In MRCToxBioinformatics/Proteomics_data_analysis: Basic proteomics data analysis tutorials

knitr::opts_chunk$set(
  collapse = TRUE,
  comment = "#>"
)

There are a number of statistical tests/R packages one can use to perform differential abundance testing for proteomics data. The list below is by no means complete.

t-test: If we assume that the quantification values are Gaussian distributed, a t-test may be appropriate. For LFQ, log-transformed abundances can be assumed to be Gaussian distributed. When we have one condition variable and we are comparing between two values variable in an LFQ experiment (e.g samples are treatment or control), a two-sample t-test is appropriate.
ANOVA/linear model: Where a more complex experimental design is involved, an ANOVA or linear model can be used, on the same assumptions at the t-test.
limma [@http://zotero.org/users/5634351/items/6KTXTWME]: Proteomics experiments are typically lowly replicated (e.g n << 10). Variance estimates are therefore inaccurate. limma is an R package that extends the t-test/ANOVA/linear model testing framework to enable sharing of information across features (here, proteins) to update the variance estimates. This decreases false positives and increases statistical power.
DEqMS [@http://zotero.org/users/5634351/items/RTM6NFVU]: limma assumes there is a relationship between protein abundance and variance. This is usually the case, although with LFQ the relationship between variance and the number of peptides may be stronger.

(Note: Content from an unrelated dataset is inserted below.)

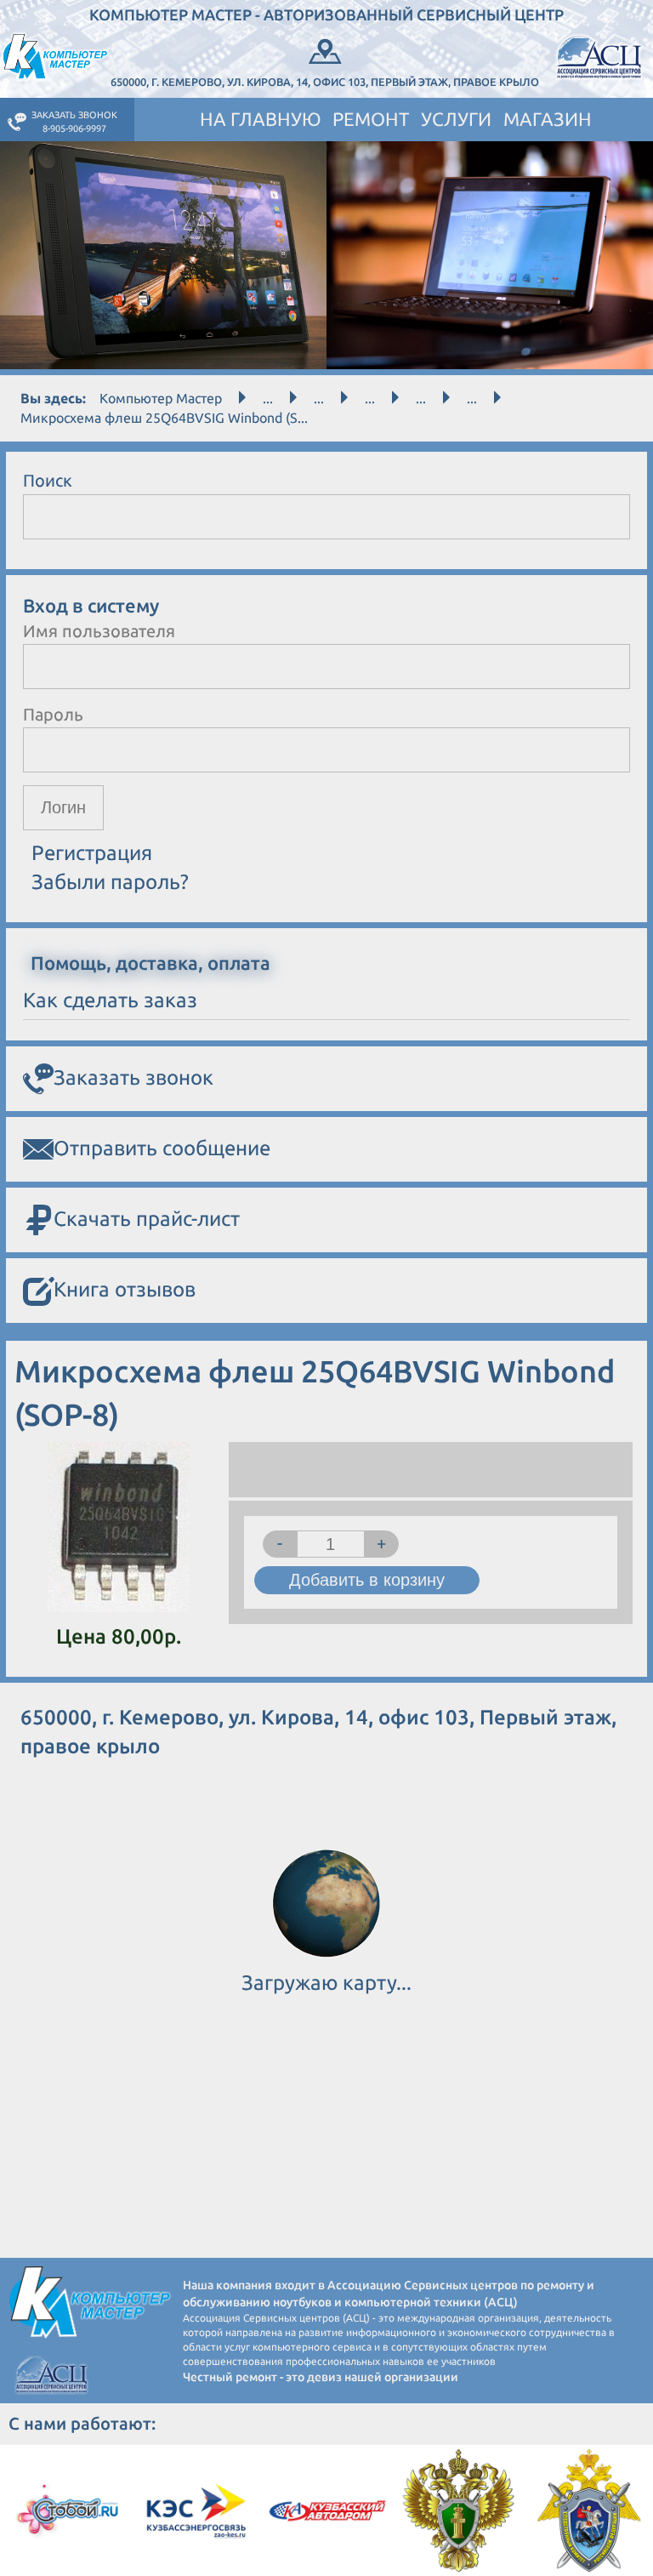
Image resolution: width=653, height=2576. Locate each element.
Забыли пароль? (110, 881)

Here, we will perform statistical analyses on LFQ data.

These are examples only and the code herein is unlikely to be directly applicable to your own dataset.

Load dependencies

Load the required libraries.

library(camprotR)
library(ggplot2)
library(MSnbase)
library(DEqMS)
library(limma)
library(dplyr)
library(tidyr)
library(ggplot2)
library(broom)
library(biobroom)

Input data

Here, we will start with the LFQ data processed in Data processing and QC of LFQ data. Please see the previous notebook for details of the experimental design and aim and data processing.

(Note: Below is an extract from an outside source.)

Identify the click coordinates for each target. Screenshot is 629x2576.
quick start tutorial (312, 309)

First, we read in the protein-level ratios obtained in the above notebooks.

lfq_protein <- readRDS('./results/lfq_prot_robust.rds')

Testing for differential abundance

In brief, we wish to determine the proteins which are significantly depleted by RNase treatment.

We will use three approaches: - paired t-test - moderated paired t-test (limma) - moderated paired t-test (DEqMS)

T-test

To perform a t-test for each protein, we want to extract the quantification values in a long 'tidy' format and then re-structure so we have one column each for RNase +/-. We can do this using the biobroom package

We will also filter out proteins which are not present in both samples in at least 3/4 replicates.

lfq_protein_tidy <- lfq_protein %>%
  biobroom::tidy.MSnSet() %>%
  separate(sample.id, into=c(NA, 'RNase', 'replicate')) %>%
  pivot_wider(names_from=RNase, values_from=value) %>%
  filter(is.finite(neg), is.finite(pos)) %>%
  group_by(protein) %>%
  filter(length(protein)>=3)

As an example of how to run a single t-test, let's subset to a single protein. First, we extract the quantification values for this single protein

example_protein <- 'A5YKK6'

lfq_protein_tidy_example <- lfq_protein_tidy %>% filter(protein==example_protein)

print(lfq_protein_tidy_example)

Then we use t.test to perform the t-test. We are giving two vectors of values and the switch paired=TRUE so that a paired two sample t-test is performed.

t.test.example <- t.test(
  lfq_protein_tidy_example$pos,
  lfq_protein_tidy_example$neg,
  alternative='two.sided',
  var.equal=FALSE,
  paired=TRUE)

print(t.test.example)

We can use tidy from the broom package to return the t-test results in a tidy tibble. The value of this will be seen in the next code chunk.

head(broom::tidy(t.test.example))

We can now apply a t-test to every protein using dplyr group and do, making use of tidy.

t.test.all <- lfq_protein_tidy %>%
  group_by(protein) %>%
  do(tidy(t.test(.$pos, .$neg, paired=TRUE, alternative='two.sided')))

Here are the results for the t-test for the example protein. As we can see, the 'estimate' column in t.text.res.all is the mean log2 ratio. The 'statistic' column is the t-statistic and the 'parameter' column is the degrees of freedom for the t-statistic. All the values are identical since have performed the exact same test with both approaches.

print(t.test.example)
t.test.all %>% filter(protein==example_protein)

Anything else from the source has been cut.